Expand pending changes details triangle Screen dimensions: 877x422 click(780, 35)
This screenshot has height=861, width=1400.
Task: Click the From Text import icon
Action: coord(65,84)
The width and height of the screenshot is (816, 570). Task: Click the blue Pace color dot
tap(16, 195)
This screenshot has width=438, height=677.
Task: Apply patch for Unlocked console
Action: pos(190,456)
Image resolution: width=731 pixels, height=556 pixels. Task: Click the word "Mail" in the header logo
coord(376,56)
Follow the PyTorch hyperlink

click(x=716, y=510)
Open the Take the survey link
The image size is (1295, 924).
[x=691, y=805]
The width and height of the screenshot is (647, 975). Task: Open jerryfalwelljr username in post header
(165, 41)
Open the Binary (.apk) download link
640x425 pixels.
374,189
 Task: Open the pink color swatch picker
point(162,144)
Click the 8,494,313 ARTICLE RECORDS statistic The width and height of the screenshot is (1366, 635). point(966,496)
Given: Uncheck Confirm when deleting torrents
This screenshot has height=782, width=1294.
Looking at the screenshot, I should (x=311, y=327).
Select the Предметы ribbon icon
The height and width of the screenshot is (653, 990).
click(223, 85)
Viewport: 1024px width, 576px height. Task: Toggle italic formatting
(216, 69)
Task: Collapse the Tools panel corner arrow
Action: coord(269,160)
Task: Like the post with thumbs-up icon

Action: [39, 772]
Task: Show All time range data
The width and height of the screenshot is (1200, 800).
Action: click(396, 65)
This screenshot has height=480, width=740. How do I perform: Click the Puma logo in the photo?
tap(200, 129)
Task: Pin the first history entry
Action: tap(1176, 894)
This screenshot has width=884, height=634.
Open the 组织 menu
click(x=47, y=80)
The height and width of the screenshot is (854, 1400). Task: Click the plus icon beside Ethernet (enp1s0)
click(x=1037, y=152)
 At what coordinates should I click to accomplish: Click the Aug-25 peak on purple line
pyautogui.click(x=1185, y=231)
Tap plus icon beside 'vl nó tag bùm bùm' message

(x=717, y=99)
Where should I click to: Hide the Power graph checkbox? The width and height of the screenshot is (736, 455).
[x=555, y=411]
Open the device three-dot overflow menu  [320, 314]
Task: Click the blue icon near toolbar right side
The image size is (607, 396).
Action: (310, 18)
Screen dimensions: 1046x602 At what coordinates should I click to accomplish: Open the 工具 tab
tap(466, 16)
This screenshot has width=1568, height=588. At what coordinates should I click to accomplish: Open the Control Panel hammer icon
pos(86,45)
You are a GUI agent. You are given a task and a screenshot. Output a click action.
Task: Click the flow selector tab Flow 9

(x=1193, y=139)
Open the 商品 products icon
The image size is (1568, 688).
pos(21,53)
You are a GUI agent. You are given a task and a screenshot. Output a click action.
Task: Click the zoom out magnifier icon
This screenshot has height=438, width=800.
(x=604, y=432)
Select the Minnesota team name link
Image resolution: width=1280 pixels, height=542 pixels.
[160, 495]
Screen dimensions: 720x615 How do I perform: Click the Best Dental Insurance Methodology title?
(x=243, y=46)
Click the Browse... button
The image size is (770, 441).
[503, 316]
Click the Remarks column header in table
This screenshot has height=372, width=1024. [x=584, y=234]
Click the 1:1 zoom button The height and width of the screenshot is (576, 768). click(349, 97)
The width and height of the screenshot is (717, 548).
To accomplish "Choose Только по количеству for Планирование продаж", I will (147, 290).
|---|
Go through the records above and return every line that holds the string "zoom".

* [EXERCISE OUTPUT]:
Task: Click the zoom out magnifier icon
Click the 1:1 zoom button The height and width of the screenshot is (576, 768). click(349, 97)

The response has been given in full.